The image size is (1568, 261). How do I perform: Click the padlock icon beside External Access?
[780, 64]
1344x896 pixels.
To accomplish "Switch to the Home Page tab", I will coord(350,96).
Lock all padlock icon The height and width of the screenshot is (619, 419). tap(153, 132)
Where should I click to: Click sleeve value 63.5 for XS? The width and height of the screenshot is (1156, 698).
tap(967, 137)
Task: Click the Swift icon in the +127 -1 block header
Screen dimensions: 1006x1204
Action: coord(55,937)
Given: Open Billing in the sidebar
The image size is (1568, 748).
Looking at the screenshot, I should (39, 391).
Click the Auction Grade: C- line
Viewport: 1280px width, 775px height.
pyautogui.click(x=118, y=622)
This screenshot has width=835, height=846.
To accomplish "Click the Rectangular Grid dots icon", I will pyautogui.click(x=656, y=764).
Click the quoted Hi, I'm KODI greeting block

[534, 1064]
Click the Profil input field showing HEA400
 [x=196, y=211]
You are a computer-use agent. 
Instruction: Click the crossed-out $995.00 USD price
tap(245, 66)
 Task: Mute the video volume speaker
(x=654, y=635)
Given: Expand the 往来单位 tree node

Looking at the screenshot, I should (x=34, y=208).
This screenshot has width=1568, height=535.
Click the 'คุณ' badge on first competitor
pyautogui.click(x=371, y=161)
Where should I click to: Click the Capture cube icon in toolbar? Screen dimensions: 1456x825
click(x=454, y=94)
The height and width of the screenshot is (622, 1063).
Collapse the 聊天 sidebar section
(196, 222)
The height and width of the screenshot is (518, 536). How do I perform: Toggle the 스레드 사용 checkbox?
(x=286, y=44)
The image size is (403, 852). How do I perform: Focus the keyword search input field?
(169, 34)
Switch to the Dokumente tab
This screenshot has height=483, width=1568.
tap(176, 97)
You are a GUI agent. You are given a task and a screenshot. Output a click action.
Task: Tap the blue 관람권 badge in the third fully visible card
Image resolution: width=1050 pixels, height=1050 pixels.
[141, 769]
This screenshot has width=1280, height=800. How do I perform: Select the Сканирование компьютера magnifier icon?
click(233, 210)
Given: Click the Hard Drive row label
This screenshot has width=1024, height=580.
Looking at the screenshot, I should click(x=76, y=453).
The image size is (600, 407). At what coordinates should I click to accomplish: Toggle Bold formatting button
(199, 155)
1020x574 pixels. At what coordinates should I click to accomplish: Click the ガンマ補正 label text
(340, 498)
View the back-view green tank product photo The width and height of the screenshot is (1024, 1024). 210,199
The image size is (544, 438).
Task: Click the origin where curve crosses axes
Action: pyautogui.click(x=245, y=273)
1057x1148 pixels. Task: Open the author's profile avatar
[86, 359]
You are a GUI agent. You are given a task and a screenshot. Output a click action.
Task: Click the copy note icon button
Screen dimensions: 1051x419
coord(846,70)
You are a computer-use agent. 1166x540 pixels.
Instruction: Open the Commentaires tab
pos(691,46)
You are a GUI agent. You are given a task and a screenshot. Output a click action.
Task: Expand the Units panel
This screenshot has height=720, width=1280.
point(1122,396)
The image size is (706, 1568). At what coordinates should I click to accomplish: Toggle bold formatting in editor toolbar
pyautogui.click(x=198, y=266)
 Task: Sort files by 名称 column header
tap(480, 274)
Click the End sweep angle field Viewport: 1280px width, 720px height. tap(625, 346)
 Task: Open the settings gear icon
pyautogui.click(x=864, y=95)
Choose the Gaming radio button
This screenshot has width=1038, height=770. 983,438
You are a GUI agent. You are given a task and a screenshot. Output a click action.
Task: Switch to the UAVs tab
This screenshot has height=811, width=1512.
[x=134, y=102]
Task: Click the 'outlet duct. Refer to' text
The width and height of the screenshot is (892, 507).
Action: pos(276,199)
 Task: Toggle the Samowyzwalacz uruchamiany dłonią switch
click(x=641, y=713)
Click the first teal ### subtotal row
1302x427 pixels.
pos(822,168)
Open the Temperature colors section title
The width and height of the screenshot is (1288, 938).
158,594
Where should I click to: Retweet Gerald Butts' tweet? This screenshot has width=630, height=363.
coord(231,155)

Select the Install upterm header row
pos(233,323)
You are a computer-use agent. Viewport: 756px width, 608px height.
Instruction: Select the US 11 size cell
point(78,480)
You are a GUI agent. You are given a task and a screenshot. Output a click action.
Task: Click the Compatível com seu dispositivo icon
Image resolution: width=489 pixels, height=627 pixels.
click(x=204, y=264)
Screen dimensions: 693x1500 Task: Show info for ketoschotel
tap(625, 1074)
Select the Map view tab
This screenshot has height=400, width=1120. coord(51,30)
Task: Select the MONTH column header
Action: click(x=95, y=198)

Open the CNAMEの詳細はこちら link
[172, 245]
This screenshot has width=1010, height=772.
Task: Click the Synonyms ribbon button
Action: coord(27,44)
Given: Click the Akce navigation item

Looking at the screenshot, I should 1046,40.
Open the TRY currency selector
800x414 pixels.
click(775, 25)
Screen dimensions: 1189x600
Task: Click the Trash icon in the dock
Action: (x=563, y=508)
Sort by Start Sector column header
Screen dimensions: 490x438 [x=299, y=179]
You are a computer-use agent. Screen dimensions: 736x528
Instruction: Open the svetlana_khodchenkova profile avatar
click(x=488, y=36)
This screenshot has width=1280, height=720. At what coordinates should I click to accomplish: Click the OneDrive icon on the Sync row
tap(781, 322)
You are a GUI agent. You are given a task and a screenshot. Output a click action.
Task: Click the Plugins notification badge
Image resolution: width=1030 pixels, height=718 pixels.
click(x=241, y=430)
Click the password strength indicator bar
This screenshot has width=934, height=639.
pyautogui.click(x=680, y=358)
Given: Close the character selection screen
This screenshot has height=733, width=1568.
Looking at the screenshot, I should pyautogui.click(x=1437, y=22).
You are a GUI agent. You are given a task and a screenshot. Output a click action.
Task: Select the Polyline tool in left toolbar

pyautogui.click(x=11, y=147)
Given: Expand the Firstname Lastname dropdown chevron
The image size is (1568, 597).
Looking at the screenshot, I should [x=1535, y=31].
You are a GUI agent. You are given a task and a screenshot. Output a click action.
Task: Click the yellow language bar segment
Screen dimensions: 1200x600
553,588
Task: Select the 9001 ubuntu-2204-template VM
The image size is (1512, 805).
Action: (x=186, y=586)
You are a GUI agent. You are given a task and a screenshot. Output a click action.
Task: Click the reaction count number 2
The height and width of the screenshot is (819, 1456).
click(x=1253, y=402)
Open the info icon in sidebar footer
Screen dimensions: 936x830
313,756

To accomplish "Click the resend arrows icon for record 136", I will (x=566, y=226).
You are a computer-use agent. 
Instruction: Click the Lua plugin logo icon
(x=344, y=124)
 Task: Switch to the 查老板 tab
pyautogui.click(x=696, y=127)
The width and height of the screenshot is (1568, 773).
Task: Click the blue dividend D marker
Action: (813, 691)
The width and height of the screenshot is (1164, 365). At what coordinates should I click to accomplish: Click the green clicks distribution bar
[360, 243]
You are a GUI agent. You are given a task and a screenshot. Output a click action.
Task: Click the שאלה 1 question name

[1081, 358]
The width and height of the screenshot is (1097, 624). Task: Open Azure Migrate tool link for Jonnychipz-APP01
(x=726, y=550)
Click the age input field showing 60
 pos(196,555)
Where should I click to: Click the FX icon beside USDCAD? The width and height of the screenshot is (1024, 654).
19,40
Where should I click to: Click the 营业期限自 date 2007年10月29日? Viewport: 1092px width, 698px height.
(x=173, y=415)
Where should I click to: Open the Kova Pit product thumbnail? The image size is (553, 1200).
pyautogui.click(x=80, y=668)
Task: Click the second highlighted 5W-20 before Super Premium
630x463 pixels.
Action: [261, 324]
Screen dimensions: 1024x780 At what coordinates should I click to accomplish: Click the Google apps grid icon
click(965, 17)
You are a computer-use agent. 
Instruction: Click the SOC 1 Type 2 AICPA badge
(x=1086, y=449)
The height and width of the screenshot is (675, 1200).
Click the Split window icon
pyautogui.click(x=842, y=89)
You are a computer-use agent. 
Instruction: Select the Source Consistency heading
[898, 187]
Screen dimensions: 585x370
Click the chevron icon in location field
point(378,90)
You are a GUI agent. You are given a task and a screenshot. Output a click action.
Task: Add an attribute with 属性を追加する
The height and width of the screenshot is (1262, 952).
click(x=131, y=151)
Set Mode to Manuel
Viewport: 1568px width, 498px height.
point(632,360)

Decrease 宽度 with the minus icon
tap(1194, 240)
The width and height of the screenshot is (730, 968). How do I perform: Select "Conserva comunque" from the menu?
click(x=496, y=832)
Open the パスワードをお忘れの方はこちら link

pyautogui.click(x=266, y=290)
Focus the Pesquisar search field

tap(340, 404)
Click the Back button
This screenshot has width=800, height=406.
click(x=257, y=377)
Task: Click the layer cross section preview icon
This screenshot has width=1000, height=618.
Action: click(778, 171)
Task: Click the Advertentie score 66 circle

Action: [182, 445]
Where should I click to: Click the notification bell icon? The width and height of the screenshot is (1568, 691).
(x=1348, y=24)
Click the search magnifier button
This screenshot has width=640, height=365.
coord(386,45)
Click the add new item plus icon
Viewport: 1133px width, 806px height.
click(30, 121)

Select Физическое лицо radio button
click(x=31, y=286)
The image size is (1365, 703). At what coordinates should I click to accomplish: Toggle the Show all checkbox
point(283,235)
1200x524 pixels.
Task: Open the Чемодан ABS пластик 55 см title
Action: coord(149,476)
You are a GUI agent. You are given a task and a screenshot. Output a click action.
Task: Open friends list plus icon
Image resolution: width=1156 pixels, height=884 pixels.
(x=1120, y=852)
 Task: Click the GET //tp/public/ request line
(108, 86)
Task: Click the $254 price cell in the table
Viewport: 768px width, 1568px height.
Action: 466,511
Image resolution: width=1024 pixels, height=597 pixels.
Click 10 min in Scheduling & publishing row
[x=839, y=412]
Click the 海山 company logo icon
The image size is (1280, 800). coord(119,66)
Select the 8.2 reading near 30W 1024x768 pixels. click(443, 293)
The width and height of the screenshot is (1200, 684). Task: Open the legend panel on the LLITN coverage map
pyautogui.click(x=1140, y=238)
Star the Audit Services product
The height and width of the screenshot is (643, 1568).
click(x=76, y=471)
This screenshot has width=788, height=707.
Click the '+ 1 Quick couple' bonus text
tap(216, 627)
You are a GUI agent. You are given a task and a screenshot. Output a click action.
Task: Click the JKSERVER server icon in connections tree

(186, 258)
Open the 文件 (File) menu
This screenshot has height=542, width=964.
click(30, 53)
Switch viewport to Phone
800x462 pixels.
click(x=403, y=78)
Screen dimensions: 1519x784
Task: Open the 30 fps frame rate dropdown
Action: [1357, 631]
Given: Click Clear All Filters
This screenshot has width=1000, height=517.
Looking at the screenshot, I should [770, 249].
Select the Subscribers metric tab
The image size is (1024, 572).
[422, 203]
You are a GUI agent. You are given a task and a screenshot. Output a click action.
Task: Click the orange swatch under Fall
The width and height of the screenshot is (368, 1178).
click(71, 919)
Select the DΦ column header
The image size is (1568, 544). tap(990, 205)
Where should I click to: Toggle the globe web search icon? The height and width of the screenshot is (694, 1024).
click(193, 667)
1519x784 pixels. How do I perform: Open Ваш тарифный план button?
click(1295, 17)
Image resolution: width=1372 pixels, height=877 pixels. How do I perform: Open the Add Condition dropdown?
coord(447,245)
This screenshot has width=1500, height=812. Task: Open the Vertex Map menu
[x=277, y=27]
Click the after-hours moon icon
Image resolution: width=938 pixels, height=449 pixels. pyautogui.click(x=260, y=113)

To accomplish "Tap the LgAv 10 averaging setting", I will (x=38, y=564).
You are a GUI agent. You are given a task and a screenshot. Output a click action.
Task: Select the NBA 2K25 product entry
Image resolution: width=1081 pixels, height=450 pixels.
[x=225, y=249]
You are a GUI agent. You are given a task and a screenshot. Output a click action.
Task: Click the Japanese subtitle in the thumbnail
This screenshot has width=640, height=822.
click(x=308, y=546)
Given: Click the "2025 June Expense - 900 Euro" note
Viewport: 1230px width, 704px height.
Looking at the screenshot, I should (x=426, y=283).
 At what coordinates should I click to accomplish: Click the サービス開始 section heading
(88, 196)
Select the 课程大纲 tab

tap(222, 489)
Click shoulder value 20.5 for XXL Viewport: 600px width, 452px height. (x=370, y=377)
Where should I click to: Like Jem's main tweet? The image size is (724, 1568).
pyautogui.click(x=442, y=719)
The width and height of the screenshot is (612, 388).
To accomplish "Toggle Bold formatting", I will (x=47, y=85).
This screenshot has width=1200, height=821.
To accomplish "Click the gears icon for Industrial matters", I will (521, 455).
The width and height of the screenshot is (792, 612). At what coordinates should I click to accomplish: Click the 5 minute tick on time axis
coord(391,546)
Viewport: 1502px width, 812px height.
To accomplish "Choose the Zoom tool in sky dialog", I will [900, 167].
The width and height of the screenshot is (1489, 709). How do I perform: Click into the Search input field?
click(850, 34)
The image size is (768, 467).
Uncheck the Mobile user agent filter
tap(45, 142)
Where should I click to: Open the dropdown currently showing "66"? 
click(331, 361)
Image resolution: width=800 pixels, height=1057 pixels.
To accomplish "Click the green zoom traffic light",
----------
TASK TO COMPLETE :: In the data above, retype exactly and only the lines between the one holding "The image size is (1568, 748)." and the one holding "This screenshot has width=835, height=846.", inclusive.

RESPONSE BELOW ::
The image size is (1568, 748).
Looking at the screenshot, I should (39, 391).
Click the Auction Grade: C- line
Viewport: 1280px width, 775px height.
pyautogui.click(x=118, y=622)
This screenshot has width=835, height=846.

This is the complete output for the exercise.